Other cyber hygiene tips employees can follow are:
- Password Management: Teach employees the essentials of a strong password (long, complex, and unique) and how to integrate their password with multi-factor authentication.
- Software Updates: Employees should keep their devices, mobiles, tablets, and computers updated at all times to reduce the risk of malware being introduced to outdated software.
- Regular Training Updates: Training and staying updated with security issues will help employees identify and report suspicious activity before too much damage is done.
Conduct Regular Cybersecurity Assessments and Training
Cybersecurity assessments should assess risks in the organization’s IT systems, networks, and applications to identify or address potential vulnerabilities, weaknesses, or areas for improvement.

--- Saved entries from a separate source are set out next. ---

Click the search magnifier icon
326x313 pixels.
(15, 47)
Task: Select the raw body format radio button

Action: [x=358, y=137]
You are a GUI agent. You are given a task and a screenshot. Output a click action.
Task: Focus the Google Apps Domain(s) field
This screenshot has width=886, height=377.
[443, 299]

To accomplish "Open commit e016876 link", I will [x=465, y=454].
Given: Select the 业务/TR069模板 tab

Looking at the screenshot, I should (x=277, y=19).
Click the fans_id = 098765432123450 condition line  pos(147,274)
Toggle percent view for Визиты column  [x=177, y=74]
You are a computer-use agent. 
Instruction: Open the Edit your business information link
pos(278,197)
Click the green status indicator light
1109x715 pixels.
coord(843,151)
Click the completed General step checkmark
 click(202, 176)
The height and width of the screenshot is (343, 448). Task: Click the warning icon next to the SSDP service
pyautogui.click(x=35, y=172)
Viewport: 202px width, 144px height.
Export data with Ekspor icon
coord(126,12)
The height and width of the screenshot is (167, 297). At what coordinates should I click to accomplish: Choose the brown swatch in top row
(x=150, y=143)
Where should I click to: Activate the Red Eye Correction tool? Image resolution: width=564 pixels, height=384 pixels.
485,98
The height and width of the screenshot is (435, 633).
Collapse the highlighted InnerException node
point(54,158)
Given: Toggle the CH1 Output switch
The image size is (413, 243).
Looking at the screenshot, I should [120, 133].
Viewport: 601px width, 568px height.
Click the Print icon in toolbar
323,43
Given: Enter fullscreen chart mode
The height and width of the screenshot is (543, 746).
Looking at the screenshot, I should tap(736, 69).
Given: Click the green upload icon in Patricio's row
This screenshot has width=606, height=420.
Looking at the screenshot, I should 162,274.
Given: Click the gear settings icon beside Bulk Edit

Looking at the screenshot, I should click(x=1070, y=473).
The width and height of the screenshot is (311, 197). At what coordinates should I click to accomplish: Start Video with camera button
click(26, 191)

The goal of these assessments is to gain an understanding of the organization’s strengths and weaknesses. One way to do this is by conducting penetration testing (pen testing), which is the process of:
- Planning: Define the objectives and methods of testing in the organization
- Reconnaissance: Gathering information about the infrastructure and systems that can be targeted for attack
- Exploitation: Attempt to exploit these vulnerabilities to gain access to the platform for malicious intentions
- Reporting: Document the findings, the methods used, and the potential impacts if the issues are not addressed
- Remedy: Provide recommendations to fix the vulnerabilities and weaknesses.
Regular assessments and tests conducted by the right people can significantly help hospitals and related healthcare organizations take corrective actions before they become prime targets for cybercriminals.
Investing in cybersecurity for healthcare will promote a culture of awareness that will ensure the well-being of the hospital, its employees, and its patients.
Furthermore, a data breach report by IBM shows healthcare has consistently ranked the highest for data breach costs, at $10.93 million. The financial industry came in second, at $5.9 million, and pharmaceuticals managed to lower their data breach costs from $5.01 in 2022 to $4.82 million in 2023.
The Future of Healthcare Security for Patients and Health Professionals
With attacks on healthcare industries continuing to break records every year, hospitals and other healthcare organizations must comply with privacy laws laid out by governments to defend against the constant threats of attacks on data.
As the future of healthcare continues to develop innovative technologies, the risk of security incidents for hospitals will never disappear. As a result, the healthcare industry needs to be prepared for a future based on protecting its patients' lives and data.